┌─ DATA FOR THIS EXERCISE
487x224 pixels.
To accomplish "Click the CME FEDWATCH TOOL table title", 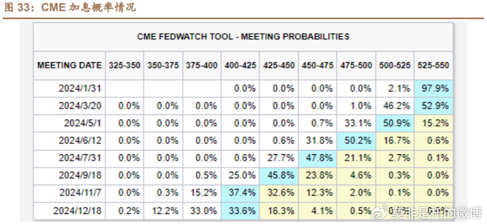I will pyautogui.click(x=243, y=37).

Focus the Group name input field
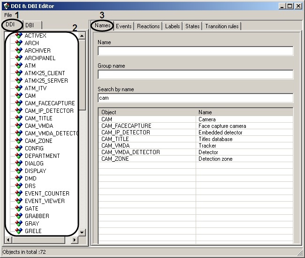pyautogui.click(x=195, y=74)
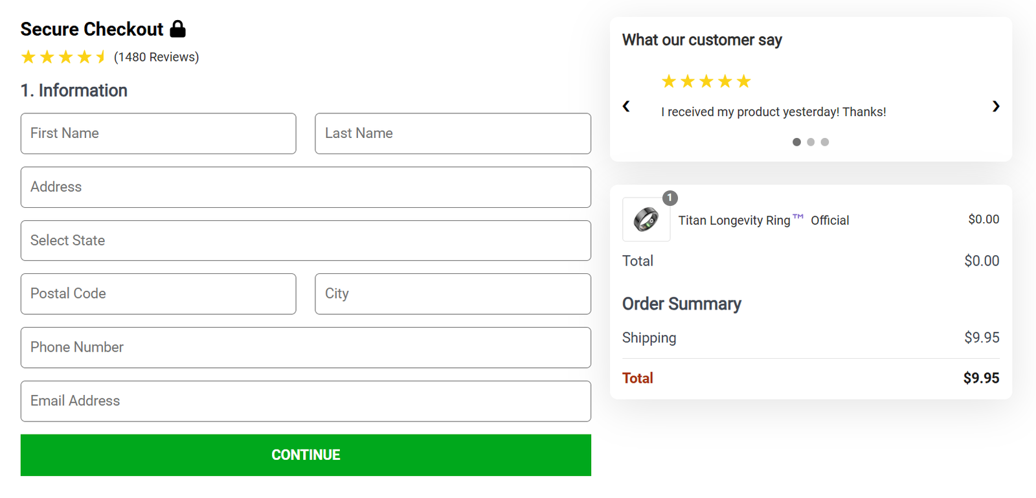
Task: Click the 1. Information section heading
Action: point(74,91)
└─
┌─ DATA FOR THIS EXERCISE
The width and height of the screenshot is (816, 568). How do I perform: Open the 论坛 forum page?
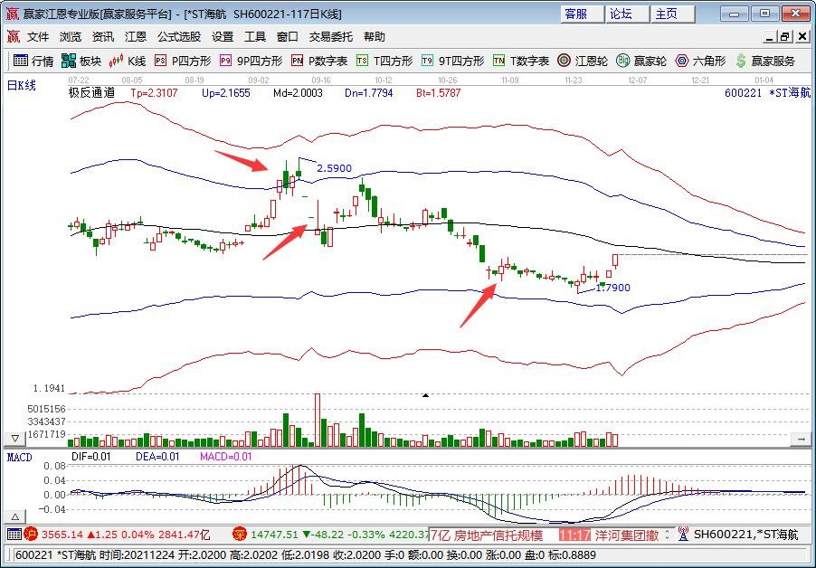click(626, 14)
└─
WORK INSTRUCTIONS — Arrange the listing, from the line containing "The width and" through the line containing "click(626, 14)", as a JSON list of strings with one string per line and blank lines skipped. Leave the pictures out.

ANSWER TO THIS PROBLEM —
[
  "The width and height of the screenshot is (816, 568). How do I perform: Open the 论坛 forum page?",
  "click(626, 14)"
]